No dia seguinte ao evento, na última quarta-feira (18), Joel retornou ao local em que trabalho. Estava radiante, feliz. Disse-me que dormira pouco e que não se cansava de ler o livro. Presenteou-me com uma cópia da folha de autógrafos de seu exemplar, com assinaturas de Maria Júlia, Luíza, Maria Tereza, João Victor, Alice, Maria Eugenia, Paulinha e, claro, com a minha dedicatória. Tomamos um café, jogamos conversa fora e ele se foi. Na quinta-feira (19), ele chegou usando um suporte no pescoço e disse que era por conta da coluna. Presenteou-me, mais uma vez, com um texto em papel plastificado, intitulado “Ao Poeta Por Excelência, contendo o seguinte: “As estrelas cintilantes e aplaudindo você na madrugada. A lua colocou a sua melhor roupa, ficou linda e sorriu o tempo todo para as mirins. Que espetáculo! Os galos cantavam em francês, Italiano e alemão… Para você. Eu não parava de chorar e rir ao mesmo tempo. Foi uma madrugada e tanto, uma felicidade sem tamanho. Li o texto umas trinta vezes… Afinal, ganhamos a noite! Parabéns pela missão cumprida. Obrigado por tudo, abraços. Joel Machado de Assis”. Emocionei-me ao ler e ele se emocionou com o que escreveu.
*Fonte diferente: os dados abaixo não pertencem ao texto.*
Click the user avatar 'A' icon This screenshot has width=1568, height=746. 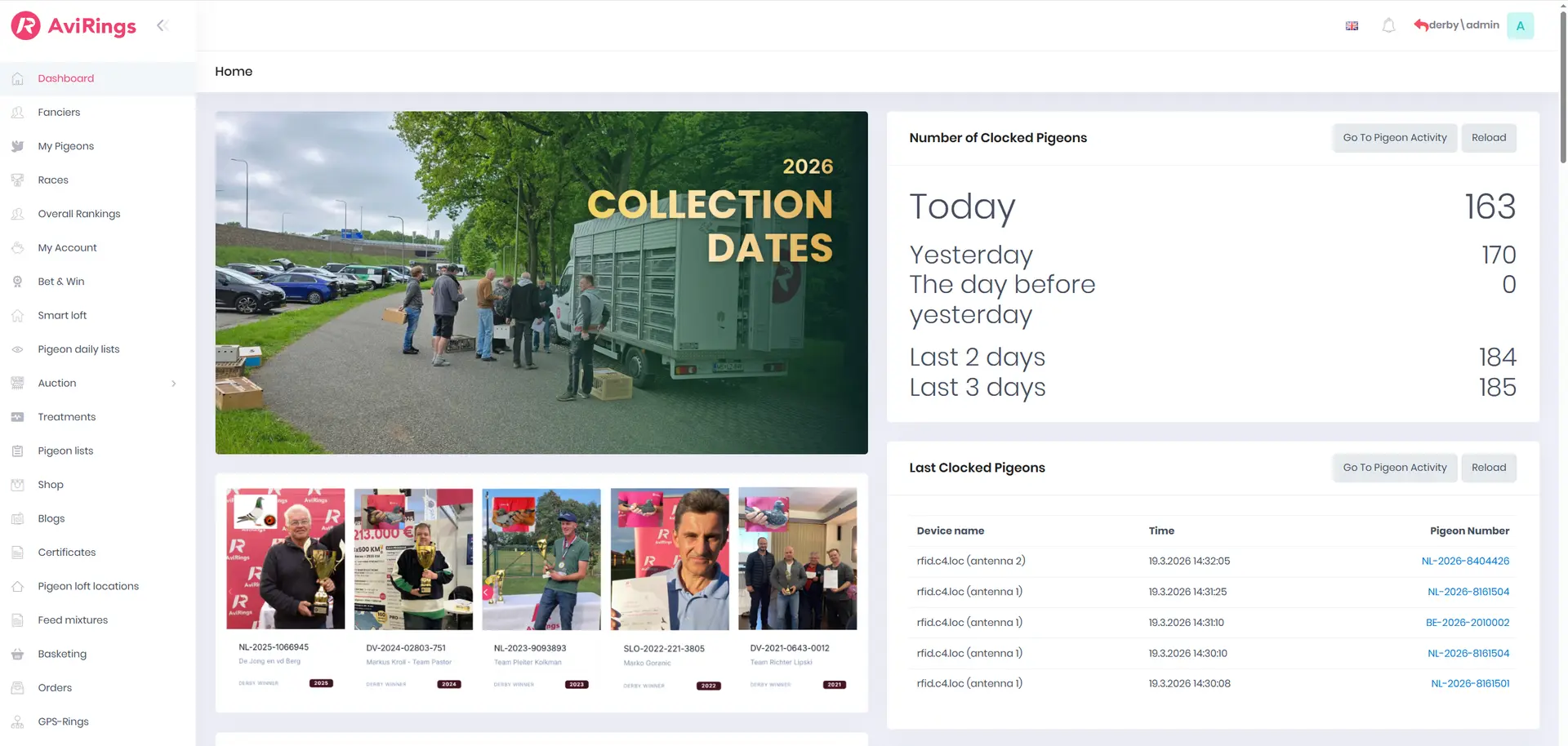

Na sexta-feira eu viajei e, no domingo, logo pela manhã, soube através de sua filha Joelma, de que ele havia partido. Também soube pela Silvia que, na sexta-feira, ele fora ao meu trabalho e que havia deixado um envelope destinado a mim. Já era bem tarde quando cheguei no domingo – não pude me despedir do meu amigo -, mas passei na minha sala e peguei o envelope. Nele, uma mensagem carinhosa ao meu filho João Victor. Anexado à uma cópia da foto do João, o seguinte recado: “Viajar é preciso – obrigado pela boa viagem. O homem é a águia que voa, a mulher é o rouxinol que canta. Voar é dominar o espaço, cantar é conquistar a alma”. Também deixou um bilhete com a Silvia, encomendando 5 exemplares da obra para presentear alguns amigos. Queria que fossem dedicados a amigos, sem nomes. Ele não voltou para buscar os exemplares, mas a sua vontade será feita e os livros serão entregues aos seus familiares, para que os distribuam.
Joel Machado de Assis, o “Billy Joe”, o “Leão do Mato”, o “Escorpião” ou a “Lenda Viva”, o homem de muitos apelidos, conquistava a alma de todos os seus amigos, assim como conquistou a minha. Certamente, a dor de sua esposa Dinha e de seus filhos Anacleto, Joelma, Karen e Sergio, não passará facilmente, mas será aplacada pela Fé, pela Força e pela doce lembrança de Joel, um homem amigo das letras e dos livros, que amava a família e os amigos. Descanse em paz meu amigo e usufrua da plenitude da vida reservada aos bons e justos.
* Eugênio Maria Gomes é professor e escritor. Pró-reitor de Pesquisa, Pós-graduação e Extensão do Unec, membro do Lions Itaúna, da Loja Maçônica Obreiros de Caratinga e do MAC – Movimento Amigos de Caratinga. Membro das Academias de Letras de Caratinga e Teófilo Otoni e presidente da AMLM – Academia Maçônica do Leste de Minas. Grande Secretário de Educação e Cultura do GOB-MG.